Sherman Robinson, et al. Comparing supply-side specifications in models of global agriculture and the food system.
This study compares the two most common forms of global economic models used in the AgMIP global economic modeling group’s strategy of model intercomparison, the partial equilibrium (PE) model and the computable general equilibrium (CGE) model. PE models have been used in the agricultural sector for many years but typically do not cover all of the production markets. However, PE models have a finer resolution and thus are able to more easily simulate biophysical factors including degradation of soil quality, water availability and climate change, In comparison, CGE models, which were developed to analyze macroeconomic and trade policy issues, are typically larger scale and have only recently been used to simulate the effects of climate change.

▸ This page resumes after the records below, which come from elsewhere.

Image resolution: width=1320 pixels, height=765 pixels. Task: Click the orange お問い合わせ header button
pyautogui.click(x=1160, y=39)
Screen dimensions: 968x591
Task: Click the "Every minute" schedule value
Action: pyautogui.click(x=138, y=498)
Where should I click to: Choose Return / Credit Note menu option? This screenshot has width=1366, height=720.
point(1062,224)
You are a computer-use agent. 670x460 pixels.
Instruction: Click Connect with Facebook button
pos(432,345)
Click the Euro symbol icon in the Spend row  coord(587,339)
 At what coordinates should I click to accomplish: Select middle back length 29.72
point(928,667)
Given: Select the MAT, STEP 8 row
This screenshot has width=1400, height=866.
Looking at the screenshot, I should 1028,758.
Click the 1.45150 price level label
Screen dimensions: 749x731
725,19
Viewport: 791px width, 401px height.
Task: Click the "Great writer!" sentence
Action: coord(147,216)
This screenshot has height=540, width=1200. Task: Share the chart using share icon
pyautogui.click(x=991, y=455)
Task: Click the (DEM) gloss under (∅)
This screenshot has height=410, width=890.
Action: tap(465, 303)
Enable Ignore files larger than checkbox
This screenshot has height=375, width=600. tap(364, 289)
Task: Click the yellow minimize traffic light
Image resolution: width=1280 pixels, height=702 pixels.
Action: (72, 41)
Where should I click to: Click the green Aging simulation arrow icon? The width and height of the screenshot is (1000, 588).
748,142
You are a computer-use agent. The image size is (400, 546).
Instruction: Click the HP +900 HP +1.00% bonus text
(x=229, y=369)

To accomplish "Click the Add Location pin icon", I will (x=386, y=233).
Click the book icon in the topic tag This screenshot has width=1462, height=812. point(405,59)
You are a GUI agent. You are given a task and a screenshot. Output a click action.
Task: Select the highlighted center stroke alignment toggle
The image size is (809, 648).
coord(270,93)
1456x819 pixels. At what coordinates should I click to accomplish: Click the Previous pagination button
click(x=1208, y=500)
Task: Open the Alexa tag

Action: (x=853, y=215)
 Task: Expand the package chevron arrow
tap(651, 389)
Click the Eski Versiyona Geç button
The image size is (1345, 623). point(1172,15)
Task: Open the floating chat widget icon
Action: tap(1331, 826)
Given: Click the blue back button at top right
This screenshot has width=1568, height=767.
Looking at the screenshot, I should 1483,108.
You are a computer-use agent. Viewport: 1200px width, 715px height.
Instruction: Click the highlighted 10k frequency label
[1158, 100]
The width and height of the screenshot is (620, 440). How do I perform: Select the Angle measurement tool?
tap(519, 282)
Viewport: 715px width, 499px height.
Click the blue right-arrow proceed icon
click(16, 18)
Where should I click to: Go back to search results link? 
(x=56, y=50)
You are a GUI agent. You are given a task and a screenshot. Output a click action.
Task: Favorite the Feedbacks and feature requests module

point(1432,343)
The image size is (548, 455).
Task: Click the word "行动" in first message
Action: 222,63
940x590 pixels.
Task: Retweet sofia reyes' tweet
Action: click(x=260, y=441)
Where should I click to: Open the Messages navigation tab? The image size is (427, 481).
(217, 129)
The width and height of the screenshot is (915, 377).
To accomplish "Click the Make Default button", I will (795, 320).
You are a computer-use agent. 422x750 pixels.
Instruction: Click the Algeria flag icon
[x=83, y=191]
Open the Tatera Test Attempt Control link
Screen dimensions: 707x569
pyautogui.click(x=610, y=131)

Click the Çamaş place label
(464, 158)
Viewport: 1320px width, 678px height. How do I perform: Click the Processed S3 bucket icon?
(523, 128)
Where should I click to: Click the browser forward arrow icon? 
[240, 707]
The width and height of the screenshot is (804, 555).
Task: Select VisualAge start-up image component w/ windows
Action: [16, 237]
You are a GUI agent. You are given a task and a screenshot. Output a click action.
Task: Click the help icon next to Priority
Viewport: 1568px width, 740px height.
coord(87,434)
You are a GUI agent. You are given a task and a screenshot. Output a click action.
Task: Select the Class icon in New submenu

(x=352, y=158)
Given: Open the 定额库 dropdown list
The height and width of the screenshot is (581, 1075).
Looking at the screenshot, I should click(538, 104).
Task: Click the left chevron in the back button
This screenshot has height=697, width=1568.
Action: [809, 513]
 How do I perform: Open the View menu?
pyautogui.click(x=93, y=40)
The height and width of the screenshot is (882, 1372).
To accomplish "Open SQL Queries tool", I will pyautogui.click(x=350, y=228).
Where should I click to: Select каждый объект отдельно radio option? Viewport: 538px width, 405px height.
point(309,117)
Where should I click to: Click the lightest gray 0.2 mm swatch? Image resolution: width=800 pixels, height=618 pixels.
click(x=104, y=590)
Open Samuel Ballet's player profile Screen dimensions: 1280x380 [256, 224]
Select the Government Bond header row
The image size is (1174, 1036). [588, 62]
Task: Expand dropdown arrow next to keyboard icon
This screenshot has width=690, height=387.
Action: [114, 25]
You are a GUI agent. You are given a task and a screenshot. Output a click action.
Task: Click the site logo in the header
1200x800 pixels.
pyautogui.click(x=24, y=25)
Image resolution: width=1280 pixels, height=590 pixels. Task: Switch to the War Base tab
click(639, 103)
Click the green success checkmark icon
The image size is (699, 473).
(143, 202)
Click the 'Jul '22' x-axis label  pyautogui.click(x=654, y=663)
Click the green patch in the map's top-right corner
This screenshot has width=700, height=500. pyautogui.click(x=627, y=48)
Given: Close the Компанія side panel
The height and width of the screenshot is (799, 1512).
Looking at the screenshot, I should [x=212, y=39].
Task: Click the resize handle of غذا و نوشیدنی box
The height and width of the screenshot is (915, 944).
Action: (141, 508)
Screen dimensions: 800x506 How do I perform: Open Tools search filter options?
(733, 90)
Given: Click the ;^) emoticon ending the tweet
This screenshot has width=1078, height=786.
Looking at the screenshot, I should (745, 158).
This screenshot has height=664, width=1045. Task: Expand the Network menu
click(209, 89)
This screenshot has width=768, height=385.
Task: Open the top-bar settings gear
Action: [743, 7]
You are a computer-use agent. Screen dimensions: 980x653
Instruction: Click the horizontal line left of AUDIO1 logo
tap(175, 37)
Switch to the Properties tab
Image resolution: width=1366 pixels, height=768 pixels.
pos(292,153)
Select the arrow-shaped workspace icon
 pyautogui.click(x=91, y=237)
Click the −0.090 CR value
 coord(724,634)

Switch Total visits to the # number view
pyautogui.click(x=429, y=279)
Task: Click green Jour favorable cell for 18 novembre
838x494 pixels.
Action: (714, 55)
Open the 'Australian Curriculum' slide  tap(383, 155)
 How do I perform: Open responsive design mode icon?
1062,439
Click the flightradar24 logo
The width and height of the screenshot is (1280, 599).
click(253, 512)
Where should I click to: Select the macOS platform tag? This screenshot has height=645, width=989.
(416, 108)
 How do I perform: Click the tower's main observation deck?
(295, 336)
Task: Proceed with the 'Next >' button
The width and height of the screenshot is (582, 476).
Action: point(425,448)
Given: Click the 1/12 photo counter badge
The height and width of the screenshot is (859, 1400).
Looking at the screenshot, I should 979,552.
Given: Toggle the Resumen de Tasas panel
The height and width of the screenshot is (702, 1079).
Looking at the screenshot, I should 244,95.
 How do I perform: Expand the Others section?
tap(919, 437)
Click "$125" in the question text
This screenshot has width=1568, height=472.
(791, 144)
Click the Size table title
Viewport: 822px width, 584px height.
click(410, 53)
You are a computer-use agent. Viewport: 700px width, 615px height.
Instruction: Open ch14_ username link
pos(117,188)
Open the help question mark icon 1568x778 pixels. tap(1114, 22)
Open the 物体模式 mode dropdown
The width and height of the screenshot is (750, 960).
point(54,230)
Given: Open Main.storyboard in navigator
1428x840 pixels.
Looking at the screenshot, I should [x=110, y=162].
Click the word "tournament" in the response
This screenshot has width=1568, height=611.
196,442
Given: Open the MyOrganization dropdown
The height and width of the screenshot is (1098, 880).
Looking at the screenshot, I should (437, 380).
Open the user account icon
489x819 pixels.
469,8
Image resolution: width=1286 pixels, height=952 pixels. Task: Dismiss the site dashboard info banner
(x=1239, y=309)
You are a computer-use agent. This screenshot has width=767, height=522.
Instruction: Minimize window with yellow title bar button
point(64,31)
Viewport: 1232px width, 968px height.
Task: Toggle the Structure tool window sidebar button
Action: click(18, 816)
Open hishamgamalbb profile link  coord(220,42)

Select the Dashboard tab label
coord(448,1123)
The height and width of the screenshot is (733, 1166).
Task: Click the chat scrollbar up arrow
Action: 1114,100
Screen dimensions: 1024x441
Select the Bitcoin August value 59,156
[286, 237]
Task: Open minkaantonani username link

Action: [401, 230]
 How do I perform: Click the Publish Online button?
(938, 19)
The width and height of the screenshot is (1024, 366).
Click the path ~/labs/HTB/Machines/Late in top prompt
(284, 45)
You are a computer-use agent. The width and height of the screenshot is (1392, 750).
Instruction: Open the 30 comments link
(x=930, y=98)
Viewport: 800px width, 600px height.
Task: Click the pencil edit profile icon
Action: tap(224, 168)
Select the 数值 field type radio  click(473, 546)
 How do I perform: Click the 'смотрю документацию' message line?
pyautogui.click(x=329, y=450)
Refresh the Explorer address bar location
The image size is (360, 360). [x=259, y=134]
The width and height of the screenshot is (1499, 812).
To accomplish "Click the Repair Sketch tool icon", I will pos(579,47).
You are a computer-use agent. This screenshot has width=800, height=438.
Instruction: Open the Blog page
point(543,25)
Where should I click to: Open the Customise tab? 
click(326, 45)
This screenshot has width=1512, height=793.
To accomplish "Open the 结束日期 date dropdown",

This study focuses on the differences between CGE and PE models regarding the specification of agricultural technology and supply behavior for long-term global food systems. The scenarios allowed the models to be more fully harmonized thus reducing the differences, suggesting that both structural model forms produce consistent and empirically significant results. While CGE and PE models handle these aspects of supply differently, this research concluded that these discrepancies do not translate to major differences in the model outputs. The article outlines methods by which CGE and PE models could be run to more effectively compare the underlying supply and demand functions that drive these models, although the study concludes that this effort led by AgMIP to harmonize the global economic models was a definitive step in the right direction.